WORK ORDER:
Copy each line from the entries that the word "agent" appears in.

Dataset entries:
==================================================

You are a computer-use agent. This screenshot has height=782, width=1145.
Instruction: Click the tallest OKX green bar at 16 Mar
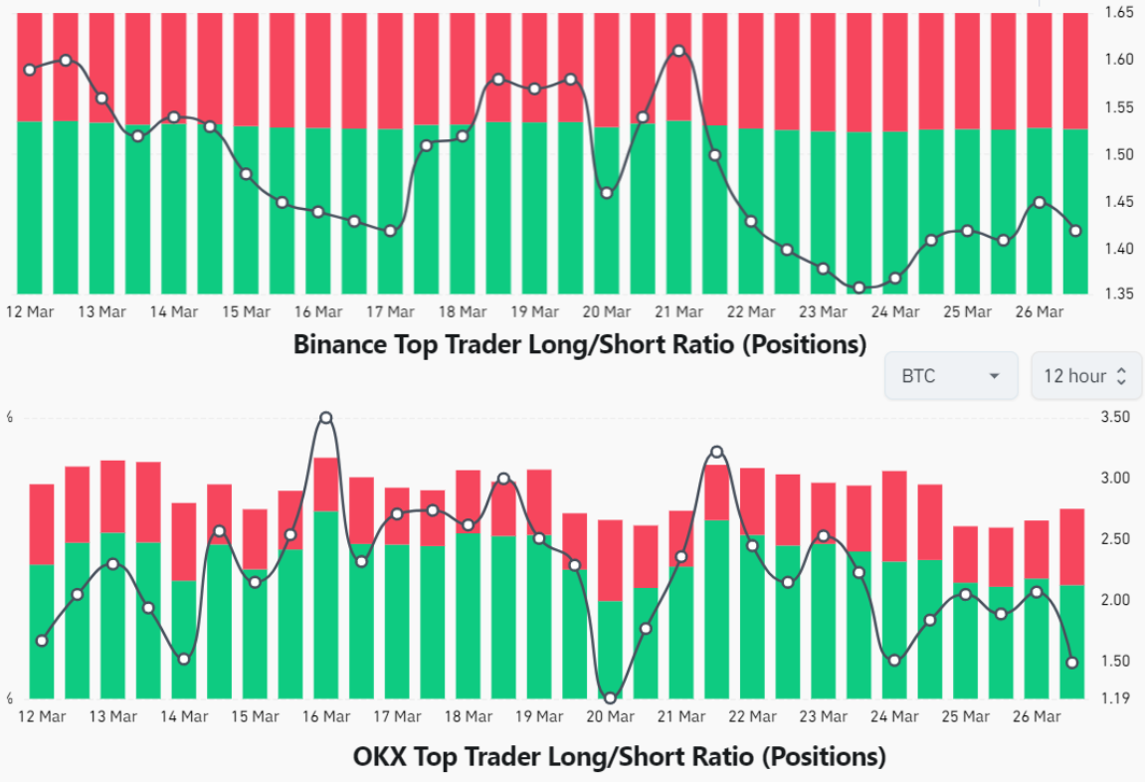pos(325,607)
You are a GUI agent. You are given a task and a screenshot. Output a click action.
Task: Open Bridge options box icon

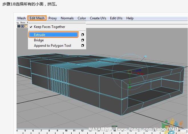pyautogui.click(x=82, y=40)
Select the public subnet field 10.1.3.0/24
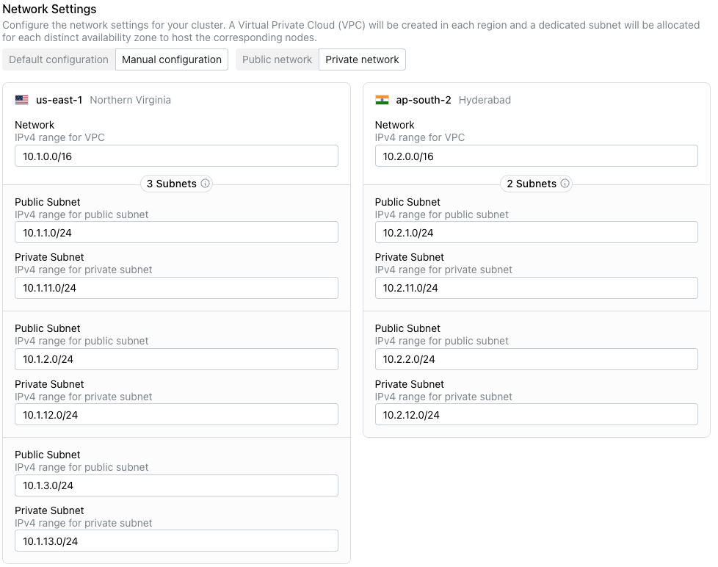The height and width of the screenshot is (567, 718). 176,485
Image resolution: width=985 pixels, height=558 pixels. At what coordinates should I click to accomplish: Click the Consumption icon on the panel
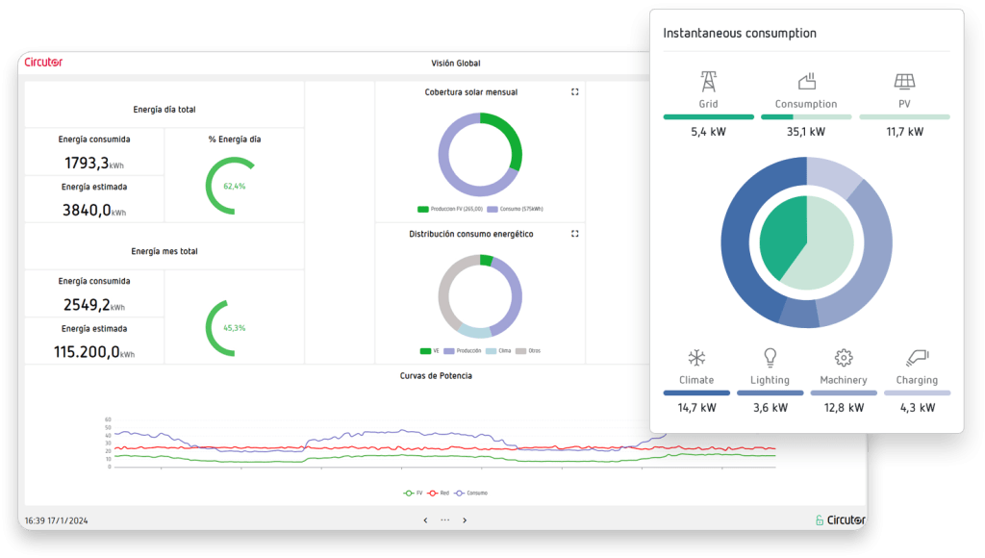click(x=806, y=82)
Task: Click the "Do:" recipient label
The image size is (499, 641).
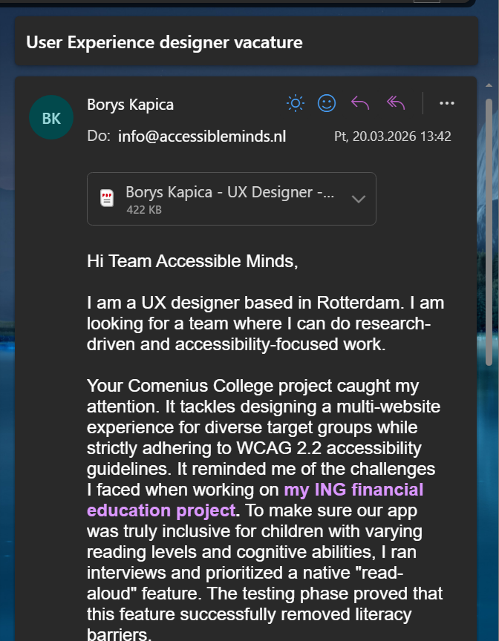Action: (99, 137)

==================================================

WRITTEN RESPONSE:
You are a computer-use agent. This screenshot has height=782, width=1145.
You are a GUI agent. You are given a task and a screenshot. Output a click action.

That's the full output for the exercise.